Work request:
Give the whole listing below once more, exactly, without pictures.

Data extracts:
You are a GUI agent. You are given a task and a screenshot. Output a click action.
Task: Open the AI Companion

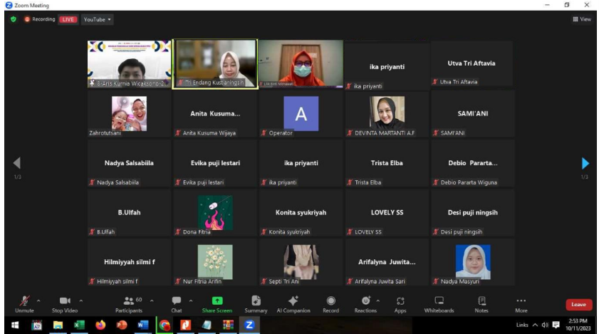tap(293, 304)
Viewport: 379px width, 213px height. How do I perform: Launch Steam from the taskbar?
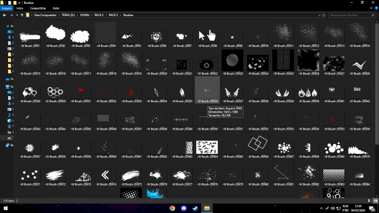tap(195, 208)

Expected output:
You are a GUI agent. You are given a task and a screenshot. Output a click action.
Task: Open the AI Companion

tap(293, 304)
Viewport: 379px width, 213px height. How do I perform: Launch Steam from the taskbar?
tap(195, 208)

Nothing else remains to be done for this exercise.